Why not? It’s a professor’s absolute prerogative what lessons they’re offering, and working in low memory is a
great lesson to learn. Kids these days are lazy and spoiled with their gigabytes of ram and terabytes of disk. In my day… wait, never mind, I’m starting to sound old, eh?
The flip side question to you is, why should students get away with more than they need? Memory and cycles are wasting energy. We need engineers to understand how to be deeply efficient, not careless with resources. Memory is generally much more expensive than compute cycles in terms of energy use. Yes, please, teach the students how to program with less memory.

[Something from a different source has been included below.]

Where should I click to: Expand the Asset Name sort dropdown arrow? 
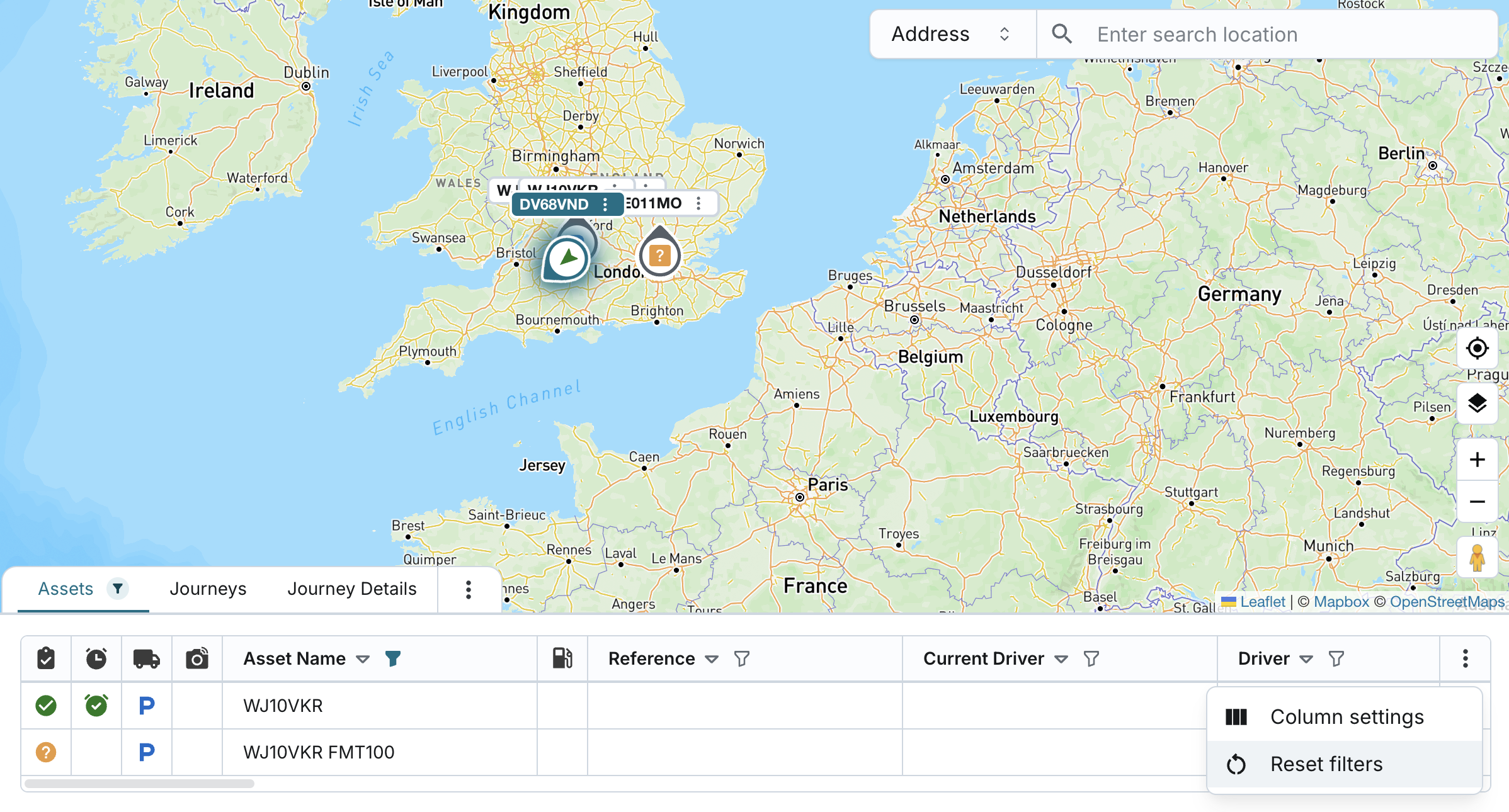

Low memory programming is a fantastic exercise for learning modern GPU programming, since you still need to conserve individual bytes when you’re trying to run ten thousand threads at the same time. Or if you’re just into Arduinos.
Other lessons that are great to learn, but take time to appreciate are how to avoid using any dynamic memory, how to avoid recursion, how to avoid function pointers or any of today’s tricky constructs (closures/futures/monads/y-combinators/etc.) I’m of course referring to how some people (like NASA) think of safety critical code https://en.wikipedia.org/wiki/The_Power_of_10:_Rules_for_Dev...
But I will add that many of these rules have applied to console video game programming for a long time. They’re easing up lately, but the concepts still apply since coding for a console is effectively embedded programming.